In November, the West and Iran agreed in principle to an interim agreement that would loosen economic sanctions for a six-month period in exchange for the dismantling of Iran’s high-level uranium-enrichment programs (see our editorial “The Threat of Peace,” December 6, 2013). The details of that pact have now been worked out, and inspectors from the International Atomic Energy Agency have begun verifying the regime’s compliance. This diplomatic breakthrough is something to be guardedly hopeful about, not to scorn as hawks in Congress and Israeli leaders are doing. In threading this needle, President Barack Obama and Secretary of State John Kerry have shown both a necessary skepticism about Iran’s intentions and a sober understanding of the costs and limitations of military action.

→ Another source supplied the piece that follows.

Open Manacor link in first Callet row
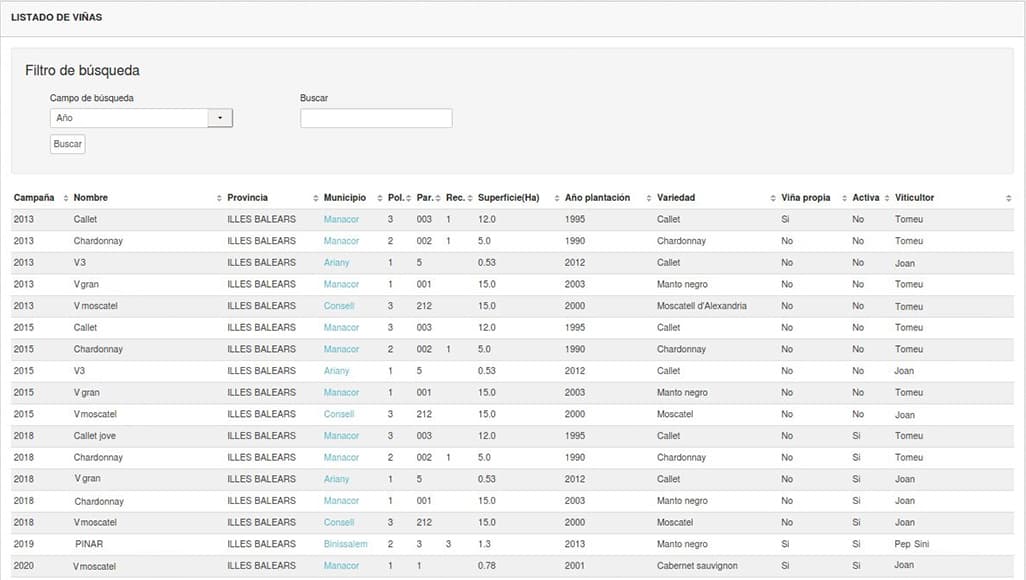 click(341, 219)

In the next six months, the IAEA will routinely inspect Iran’s nuclear facilities to make sure that the operations of its centrifuges have been recalibrated and that construction at its plutonium nuclear reactor remains suspended. Iran’s stockpile of highly enriched uranium must also be diluted. If the IAEA is satisfied that Tehran has disabled its high-grade enrichment capabilities, Iran will be allowed to sell a limited amount of oil on the international market and retrieve a few billion dollars now frozen in foreign banks. This process is designed to build confidence on both sides as a more permanent agreement is negotiated, one that would make any Iranian effort to enrich uranium to weapons-grade levels extremely difficult and easily detectable.
No one thinks a permanent agreement is a foregone conclusion. President Obama gives it a fifty-fifty chance of succeeding. Those opposed to the interim deal believe that the mullahs in Tehran cannot be trusted and that regime change is the only way to ensure that Iran does not acquire nuclear weapons. But if one considers negotiations a naïve gambit, one should be even more skeptical of seeking regime change. Iran lost hundreds of thousands of men in its war with Iraq, a catastrophe that cost half a trillion dollars, yet the regime remained resolute. It has already spent perhaps $100 billion on nuclear development, and endured another $100 billion in losses from sanctions. Obviously, Iran is willing to pay a very high price to exercise its right under the Nuclear Non-Proliferation Treaty to enrich uranium for peaceful purposes. Nor is a preemptive attack by the United States or Israel likely to destroy Iran’s well-defended nuclear facilities or deter it from rebuilding them if damaged. Even Iranian dissidents support the nation’s right to nuclear development. If they are attacked, or if sanctions are made more onerous, Iranians are likely to think the acquisition of a nuclear weapon is more necessary than ever.
This possibility has not stopped Senators Chuck Schumer of New York and Robert Menendez of New Jersey, both Democrats, from urging the passage of a bill that calls for additional sanctions. Pressure is doubtless being brought on Senate Democrats by AIPAC, the Israeli lobby. Israeli Prime Minister Benjamin Netanyahu has denounced the administration’s sanctions policy from the beginning and condemned the interim agreement, insisting that Iran must be stripped of any nuclear capability. Additional pressure is being applied by the Gulf’s Sunni kingdoms, eager for the United States to deter the regional influence of Iran’s Shiite regime.
Obama has threatened to veto the Schumer/Menendez bill, yet Congress may override his veto. The Iranians say they will walk away from negotiations if new sanctions are imposed. Nor is it likely that the international coalition backing sanctions will hold together if the Schumer/Menendez bill becomes law or Iran is attacked. New sanctions, the administration has warned, will not compel the Iranians to submit but will merely sabotage the interim agreement. If senators want a military confrontation, one administration adviser has said, “they should be upfront with the American people and say so.”
It is not clear if Senate Majority Leader Harry Reid will bring the Schumer/Menendez bill up for a vote. Undermining the foreign policy of a president of one’s own party is hardly good politics, let alone sound diplomacy. When the president and Congress pursue separate and conflicting foreign policies, the result is confusion and uncertainty for our allies and enemies alike. President Obama has been criticized for his use of military force, and also for his determination to extract the nation from futile military engagements and his wariness of future entanglements. Yet if the new memoir by former secretary of defense Robert Gates is to be believed, Obama is neither afraid to make tough military decisions nor under any illusions that there is a military answer to every threat. Iran’s nuclear ambitions are a serious problem that the United States cannot walk away from, but demanding complete Iranian capitulation, either at the negotiating table or on some future battlefield, is no solution.